Here is a thorough breakdown of Nysten's Rule from the forensic medicine textbook:
Nysten's Rule
Named after the French physician Pierre Hubert Nysten (1771-1818), this rule describes the sequential order of onset (and resolution) of rigor mortis in the body after death.
The Rule
Rigor mortis does not begin in all muscles simultaneously. It follows a predictable cranio-caudal (head-to-toe) sequence.
Order of Onset
| Stage | Muscles Affected | Approximate Timing |
|---|
| 1st (involuntary) | Myocardium (heart) | ~1 hour after death |
| 2nd | Eyelids (orbicularis oculi) | ~3-5 hours |
| 3rd | Jaw, lower jaw, neck, face muscles | ~4-6 hours |
| 4th | Chest, upper limbs | ~6-9 hours |
| 5th | Abdomen, lower limbs | ~9-12 hours |
| Last | Fingers and toes | Last to stiffen |
The rule can be summarized as: heart → eyelids → jaw/neck → face → chest → upper limbs → abdomen → lower limbs → fingers/toes
In individual limbs, progression is generally proximal to distal (shoulder before fingers, hip before toes).
Resolution
Rigor mortis disappears in the same order in which it appeared - jaw and neck first, lower limbs and digits last. This is also part of Nysten's rule.
Mechanism (Why It Follows This Order)
The basis is biochemical, not neurological - rigor mortis is independent of the nervous system:
- After death, ATP production stops and existing ATP is irreversibly destroyed.
- Without ATP, calcium floods the sarcomeres from the disrupted sarcoplasmic reticulum.
- Actin and myosin bind to form a rigid actomyosin complex, causing stiffness.
- Rigor is maximum when ATP falls to ~15% of normal and lactic acid reaches ~0.3%.
- It resolves when putrefaction causes proteolytic breakdown of actin filaments.
The cranio-caudal sequence is thought to reflect differences in muscle bulk and fiber type - smaller muscles (eyelids, jaw) show rigor first simply because the biochemical changes are more easily detected there.
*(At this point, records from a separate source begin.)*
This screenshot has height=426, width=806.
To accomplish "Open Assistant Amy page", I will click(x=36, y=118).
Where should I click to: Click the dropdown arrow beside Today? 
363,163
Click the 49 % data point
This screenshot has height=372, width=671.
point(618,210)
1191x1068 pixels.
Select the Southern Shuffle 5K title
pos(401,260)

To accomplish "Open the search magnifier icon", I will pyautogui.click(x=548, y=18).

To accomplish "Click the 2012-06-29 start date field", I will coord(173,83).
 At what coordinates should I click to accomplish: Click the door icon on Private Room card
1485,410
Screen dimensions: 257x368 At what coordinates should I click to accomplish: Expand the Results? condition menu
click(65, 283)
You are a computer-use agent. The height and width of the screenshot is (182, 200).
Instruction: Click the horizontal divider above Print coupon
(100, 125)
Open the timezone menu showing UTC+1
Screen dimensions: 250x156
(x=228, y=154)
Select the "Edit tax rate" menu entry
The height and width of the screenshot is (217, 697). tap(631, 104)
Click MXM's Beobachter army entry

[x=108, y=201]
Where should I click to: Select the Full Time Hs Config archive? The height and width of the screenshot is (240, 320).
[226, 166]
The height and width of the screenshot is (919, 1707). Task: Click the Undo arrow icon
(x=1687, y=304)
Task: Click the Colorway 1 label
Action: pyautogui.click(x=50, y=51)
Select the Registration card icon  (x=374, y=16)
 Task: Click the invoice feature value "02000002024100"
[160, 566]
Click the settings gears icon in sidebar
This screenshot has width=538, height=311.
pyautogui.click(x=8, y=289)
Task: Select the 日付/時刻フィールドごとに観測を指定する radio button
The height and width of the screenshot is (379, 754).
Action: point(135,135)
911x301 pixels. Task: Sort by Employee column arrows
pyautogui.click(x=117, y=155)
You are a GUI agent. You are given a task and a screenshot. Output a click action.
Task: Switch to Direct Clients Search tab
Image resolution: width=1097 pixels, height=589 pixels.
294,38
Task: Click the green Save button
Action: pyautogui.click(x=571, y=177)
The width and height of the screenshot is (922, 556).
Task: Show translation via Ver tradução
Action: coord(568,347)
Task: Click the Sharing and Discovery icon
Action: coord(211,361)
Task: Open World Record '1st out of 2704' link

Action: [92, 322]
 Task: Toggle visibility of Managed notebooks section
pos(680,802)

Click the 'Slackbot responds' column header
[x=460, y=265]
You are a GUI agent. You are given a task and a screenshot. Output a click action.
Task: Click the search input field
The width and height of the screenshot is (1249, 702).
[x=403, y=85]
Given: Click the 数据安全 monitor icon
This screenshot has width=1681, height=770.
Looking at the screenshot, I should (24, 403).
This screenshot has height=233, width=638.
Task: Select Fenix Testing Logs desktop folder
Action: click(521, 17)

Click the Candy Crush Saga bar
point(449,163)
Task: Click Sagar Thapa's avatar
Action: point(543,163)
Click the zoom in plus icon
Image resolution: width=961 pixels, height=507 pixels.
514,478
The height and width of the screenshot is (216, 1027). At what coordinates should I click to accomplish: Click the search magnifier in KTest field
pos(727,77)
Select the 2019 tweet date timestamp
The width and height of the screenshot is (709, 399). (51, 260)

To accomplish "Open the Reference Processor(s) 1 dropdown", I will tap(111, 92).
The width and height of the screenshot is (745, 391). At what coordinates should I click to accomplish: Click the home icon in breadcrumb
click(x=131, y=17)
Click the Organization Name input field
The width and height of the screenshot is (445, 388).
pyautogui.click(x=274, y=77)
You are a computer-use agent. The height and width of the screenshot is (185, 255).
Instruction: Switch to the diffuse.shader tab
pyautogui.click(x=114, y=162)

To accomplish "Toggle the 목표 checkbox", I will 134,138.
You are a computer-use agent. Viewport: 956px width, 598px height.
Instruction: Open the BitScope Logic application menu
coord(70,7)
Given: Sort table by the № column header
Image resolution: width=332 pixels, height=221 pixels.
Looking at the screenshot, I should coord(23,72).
Shapiro (1950) challenged the strict anatomical sequence, arguing that rigor actually develops simultaneously in all muscles but is merely detected first in smaller muscle masses before larger ones.
Important Exceptions and Points
- Rigor occurs in both voluntary (skeletal) and involuntary (smooth/cardiac) muscles
- In Type I (red) fibers (oxidative) vs. Type II (white) fibers (glycolytic): rigor develops at different times in each type
- Before rigor fully sets in, the body can be repositioned and rigor will fix it in the new posture - this has medico-legal significance
- If rigor is broken and a limb repositioned while rigor is still developing, it will re-establish in the new position, but with less intensity than the undisturbed side
- Progression is not perfectly constant, symmetrical, or regular
Medico-Legal Significance
Nysten's rule helps estimate time since death (PMI - post-mortem interval):
- Rigor just beginning in jaw/neck = ~4-6 hours after death
- Rigor fully established head to toe = ~12 hours
- Rigor beginning to pass off from jaw/neck = ~24-36 hours
- Rigor completely disappeared = ~48-60 hours (at ~25°C/77°F)
(Times vary significantly with temperature, body build, physical activity before death, and cause of death.)